Wikipedia is great. I use it regularly. I’ve been working, with a team of experts, on curating and validating the “structure-based data” in the ChemBoxes and DrugBoxes for almost a year and a half. It’s been a long path and on the journey I have met some great people and made some true friends. I also HAVE NOT met most of the people I share the IRC chats with. We are a highly opinionated bunch of people but with a common focus of making Wikipedia better and making the data and content as accurate as possible.

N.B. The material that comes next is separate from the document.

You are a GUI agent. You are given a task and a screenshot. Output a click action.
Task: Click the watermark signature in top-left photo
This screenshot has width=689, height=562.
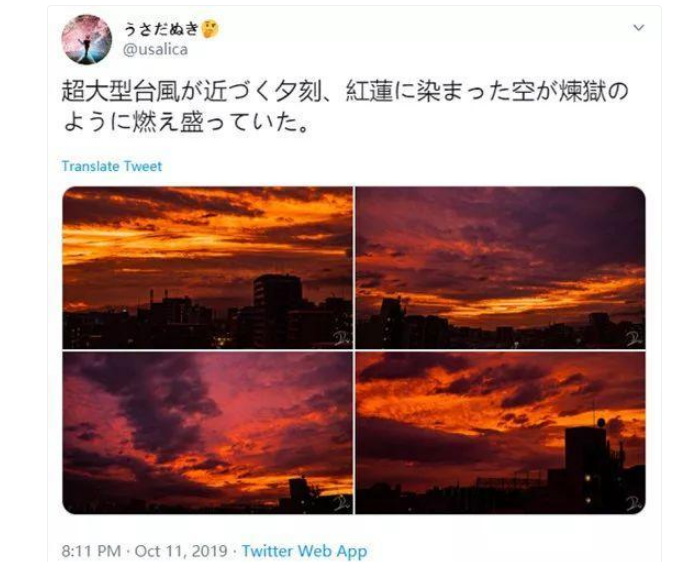pos(341,338)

We have the Wikipedia article lead in thousands of records on ChemSpider now. They are updated regularly as Wikipedia itself expands. One of the areas we have been focused on since the inception of the work was getting correct structures in place with the associated data. This includes the molecular formula, molecular weight, SMILES, InChI String, InChIKey, systematic name and so on. In order to help the process of expanding Wikipedia with new records and to provide a lot of these data automatically we have set about providing a Wikipedia Service so that Wikipedians can use ChemSpider as the source of the chemical structures of interest and generate the DrugBox and ChemBox content from ChemSpider. It’s a rather simple process…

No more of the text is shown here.